Exercise description - Convert the lines of the material below into a Markdown table with the columns "Row" and "Text", numbering each row and skipping blank lines. Leave out the pictures.

Material for locating described items:
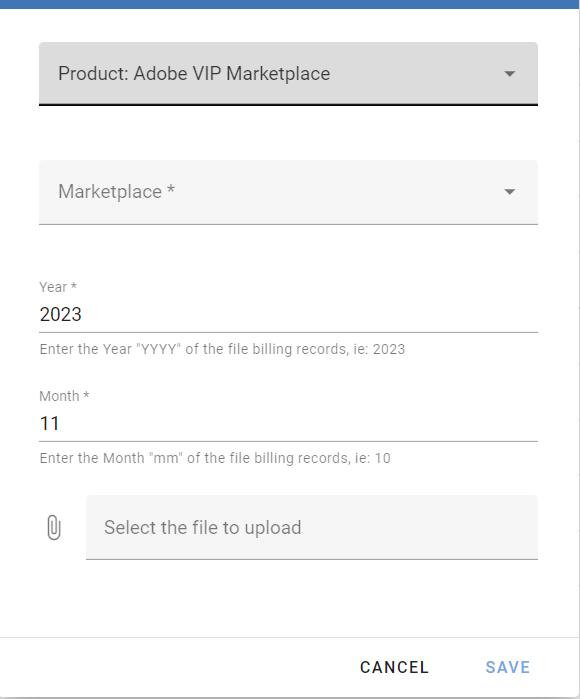Expand the Marketplace dropdown arrow
This screenshot has height=699, width=580.
509,192
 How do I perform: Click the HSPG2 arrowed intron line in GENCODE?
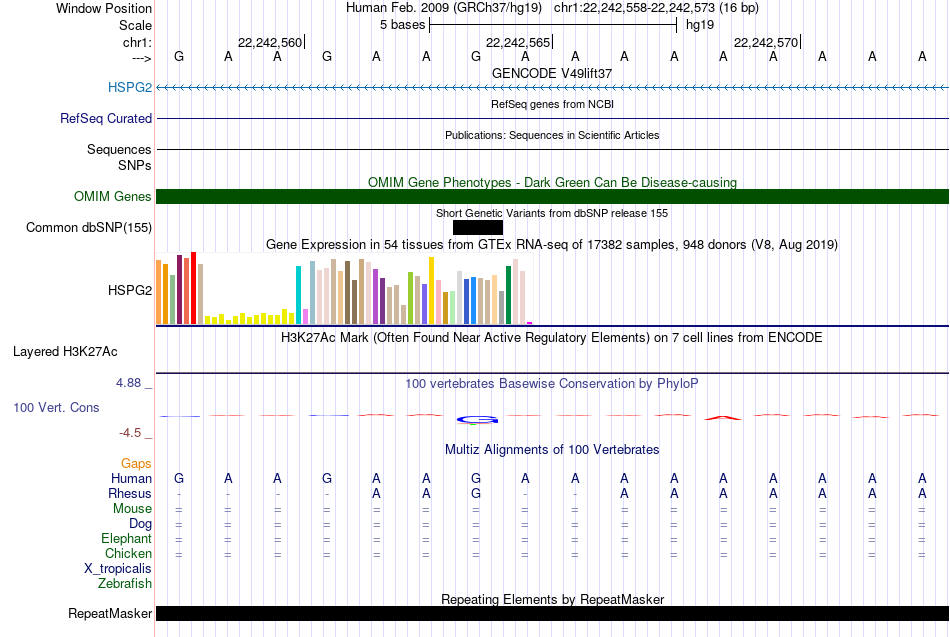tap(552, 88)
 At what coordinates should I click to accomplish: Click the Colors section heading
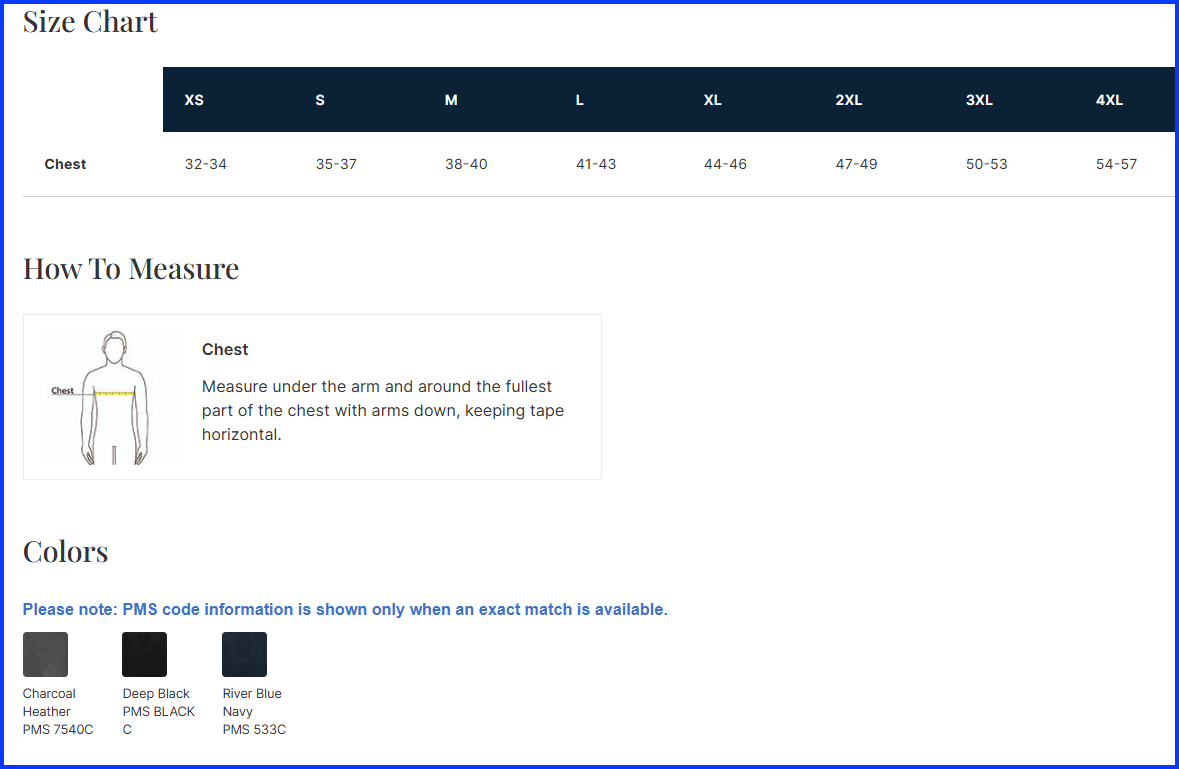tap(66, 552)
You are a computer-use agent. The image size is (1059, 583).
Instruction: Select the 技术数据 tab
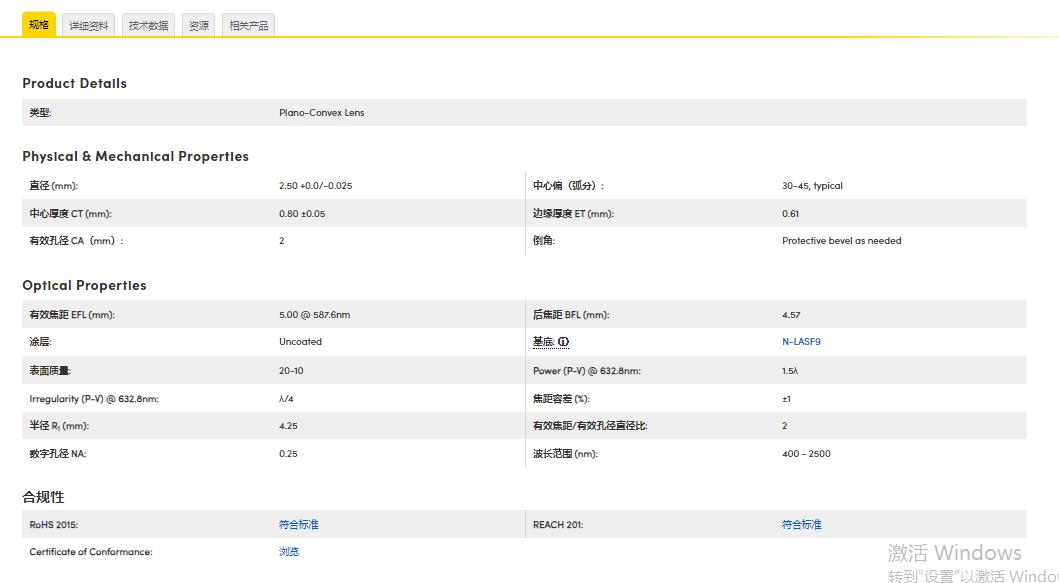[x=148, y=26]
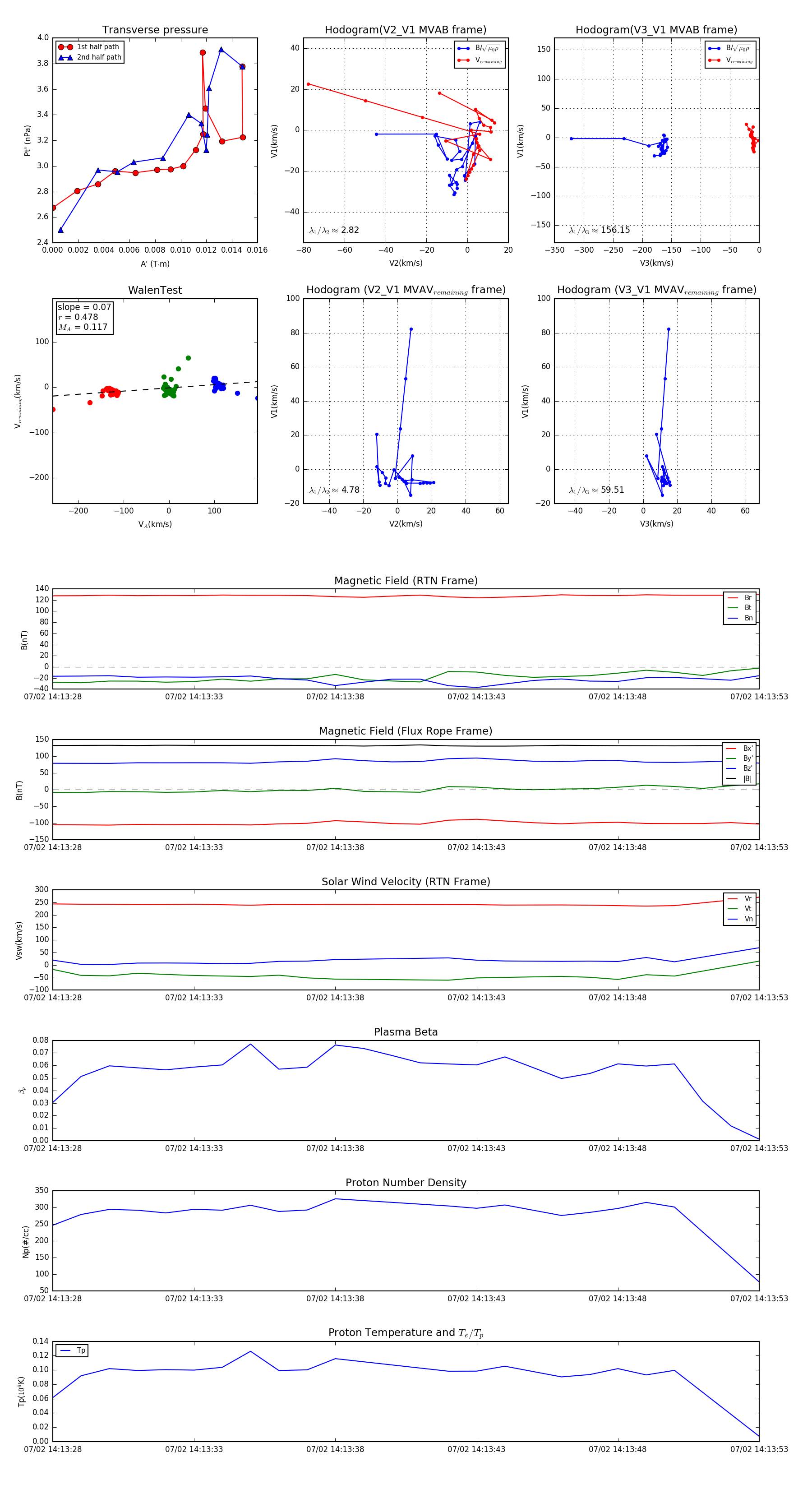Click the Vn legend entry in the Solar Wind Velocity plot
Image resolution: width=812 pixels, height=1489 pixels.
pyautogui.click(x=740, y=919)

Answer for the task -
| Row | Text |
|---|---|
| 1 | Expand the Marketplace dropdown arrow |
| 2 | This screenshot has height=699, width=580. |
| 3 | 509,192 |
| 4 |  How do I perform: Click the HSPG2 arrowed intron line in GENCODE? |
| 5 | tap(552, 88) |
| 6 |  At what coordinates should I click to accomplish: Click the Colors section heading |
| 7 | tap(66, 552) |
| 8 | You are a computer-use agent. The image size is (1059, 583). |
| 9 | Instruction: Select the 技术数据 tab |
| 10 | [x=148, y=26] |
| 11 | Click the Vn legend entry in the Solar Wind Velocity plot |
| 12 | Image resolution: width=812 pixels, height=1489 pixels. |
| 13 | pyautogui.click(x=740, y=919) |